▶ _GIVEN DATA_:
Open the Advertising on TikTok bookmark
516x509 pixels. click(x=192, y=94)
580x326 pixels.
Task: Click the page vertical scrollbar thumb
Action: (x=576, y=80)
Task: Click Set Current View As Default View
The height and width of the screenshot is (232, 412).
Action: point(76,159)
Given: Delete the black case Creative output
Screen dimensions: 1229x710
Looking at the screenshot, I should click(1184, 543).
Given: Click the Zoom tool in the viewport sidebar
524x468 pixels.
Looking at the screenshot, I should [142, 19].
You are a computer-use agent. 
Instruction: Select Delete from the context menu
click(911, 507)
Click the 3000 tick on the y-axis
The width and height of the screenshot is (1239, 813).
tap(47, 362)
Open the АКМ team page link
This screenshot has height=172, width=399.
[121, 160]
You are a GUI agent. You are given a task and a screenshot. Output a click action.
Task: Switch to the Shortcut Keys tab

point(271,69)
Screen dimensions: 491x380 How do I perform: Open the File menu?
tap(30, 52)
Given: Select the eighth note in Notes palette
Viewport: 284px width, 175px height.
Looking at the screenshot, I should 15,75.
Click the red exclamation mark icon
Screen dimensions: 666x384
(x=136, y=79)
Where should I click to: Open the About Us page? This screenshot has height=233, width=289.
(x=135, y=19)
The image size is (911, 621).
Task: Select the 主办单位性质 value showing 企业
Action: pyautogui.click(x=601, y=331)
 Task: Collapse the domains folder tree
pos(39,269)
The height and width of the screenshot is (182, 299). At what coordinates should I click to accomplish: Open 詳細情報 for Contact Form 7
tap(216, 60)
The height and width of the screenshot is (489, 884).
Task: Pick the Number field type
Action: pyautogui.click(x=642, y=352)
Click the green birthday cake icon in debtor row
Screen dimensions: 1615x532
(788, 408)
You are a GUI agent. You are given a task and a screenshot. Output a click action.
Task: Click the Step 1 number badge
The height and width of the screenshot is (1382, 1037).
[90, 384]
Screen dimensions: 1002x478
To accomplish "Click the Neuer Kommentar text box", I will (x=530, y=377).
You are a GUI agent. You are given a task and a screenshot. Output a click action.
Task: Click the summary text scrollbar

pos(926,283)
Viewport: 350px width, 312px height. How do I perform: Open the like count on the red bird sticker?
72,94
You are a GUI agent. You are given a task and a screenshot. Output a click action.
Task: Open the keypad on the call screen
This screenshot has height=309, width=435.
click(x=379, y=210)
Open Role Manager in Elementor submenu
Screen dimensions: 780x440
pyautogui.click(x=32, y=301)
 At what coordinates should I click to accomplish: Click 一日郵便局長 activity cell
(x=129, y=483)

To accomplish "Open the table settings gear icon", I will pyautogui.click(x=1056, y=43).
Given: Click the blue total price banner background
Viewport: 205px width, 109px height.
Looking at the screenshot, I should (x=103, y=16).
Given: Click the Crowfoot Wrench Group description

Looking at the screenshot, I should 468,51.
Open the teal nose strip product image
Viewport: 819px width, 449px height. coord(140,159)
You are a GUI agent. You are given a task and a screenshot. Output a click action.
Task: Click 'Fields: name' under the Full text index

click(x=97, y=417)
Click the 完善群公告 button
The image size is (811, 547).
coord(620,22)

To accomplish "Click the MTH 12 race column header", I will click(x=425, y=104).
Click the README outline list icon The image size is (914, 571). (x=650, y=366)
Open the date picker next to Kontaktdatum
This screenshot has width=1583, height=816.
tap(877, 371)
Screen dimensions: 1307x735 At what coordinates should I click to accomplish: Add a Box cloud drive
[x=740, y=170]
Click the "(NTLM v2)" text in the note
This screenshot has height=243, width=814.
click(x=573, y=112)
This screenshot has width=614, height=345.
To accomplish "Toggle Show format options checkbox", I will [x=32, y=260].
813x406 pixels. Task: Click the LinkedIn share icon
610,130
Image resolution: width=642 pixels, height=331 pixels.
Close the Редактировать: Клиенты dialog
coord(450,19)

▶ _WHAT THE TASK REQUIRES_: Rescale the part of the records that opens with the line containing "Open the date picker next to Kontaktdatum" and runs through the end of the records. Reproduce only those lines, requests included, with every coordinate in the answers multiplied by 0.4 and rounded to a whole number, halves rounded up.

▶ _OUTPUT OF THE TASK_:
Open the date picker next to Kontaktdatum
This screenshot has width=1583, height=816.
tap(351, 148)
Screen dimensions: 1307x735 At what coordinates should I click to accomplish: Add a Box cloud drive
[x=296, y=68]
Click the "(NTLM v2)" text in the note
This screenshot has height=243, width=814.
click(x=229, y=45)
This screenshot has width=614, height=345.
To accomplish "Toggle Show format options checkbox", I will [x=13, y=104].
813x406 pixels. Task: Click the LinkedIn share icon
244,52
Image resolution: width=642 pixels, height=331 pixels.
Close the Редактировать: Клиенты dialog
coord(180,8)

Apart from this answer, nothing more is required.